First, welcome to the world of start-ups. I just love the thought of a start-up. Hmmm……Sorry, I digress. This question’s about you. Not me. I’ll proceed to answer your question in two parts.
How many times can we call candidates after they have accepted our offer? Well, I’m tempted to ask, what is the purpose for which you are calling the candidate? Are you calling daily/regularly with an intention to find out what the candidate’s been up to since accepting your offer? That’ll look like you are stalking the candidate or you’re unsure of your choice or might even tell the candidate that you are desperate to get him onboard. Yes, it might be all of that and more. But that’s not the impression you want to give the candidate. Right? So, ideally here’s what you could do. Start with a call a week. That should suffice if the candidate’s going to join you within two weeks. If the joining time is more than two weeks, you could call a couple of times a week after the first two weeks. Understandable that you want to give your interactions a personal touch, but an overdose of anything is harmful. You could even try mails on other days. Make your mails informative. That should help a lot. Try and avoid calling daily! That’ll end up hurting your cause a lot.

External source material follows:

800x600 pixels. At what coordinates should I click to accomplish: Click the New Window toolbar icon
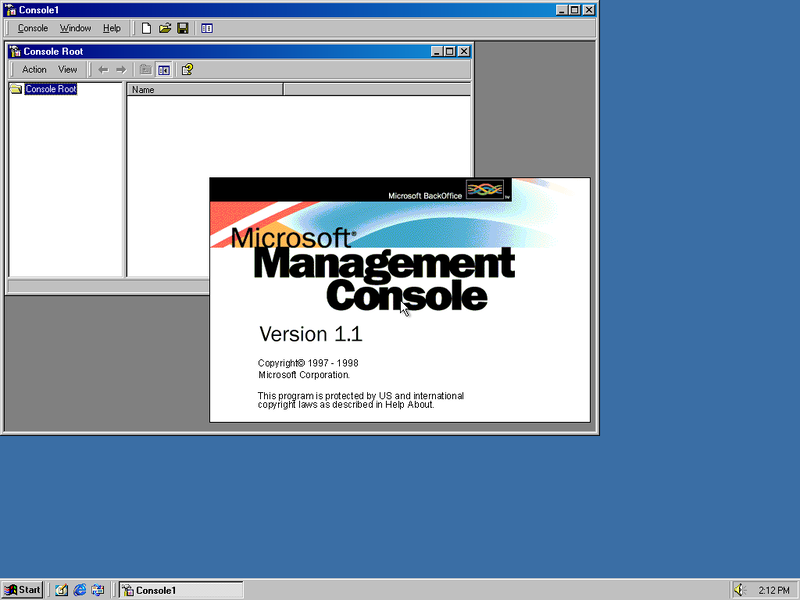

Your next question, what can we do to convince the candidate to join us? So, what do you talk about in those calls / mails? Do you have a unique story to tell the candidate? Why, when or what was the reason for the startup to take shape. Take the opportunity to use those calls as personal touch time to give the candidate as much information as possible. Ones that will help him take an informed decision. Talk about improvements in product line, new customer wins, new additions to senior management/other teams, re-emphasis his role in the team, growth plans for the start-up, financial plans etc, Hiring for a start-up can get challenging, but you can make life easier for yourself by getting as much information as possible. You are expecting a candidate to give up his regular job and take a chance with a start-up with hopes that it will payoff soon. Give him enough reasons for doing just that. It may have been covered in the earlier interviews, but the gravity of the situation would have sunk in only after he went back home, consulted with his family, friends and peers in the industry. Decisions change rapidly based on the inputs he gets from them. Highlight that the startup is an opportunity that is very rare and one where he will find enough challenges that would be of high interest. Involve the manager in your talks. In most startups there isn’t a manager! Get the boss to do some talking too. Helps a great deal.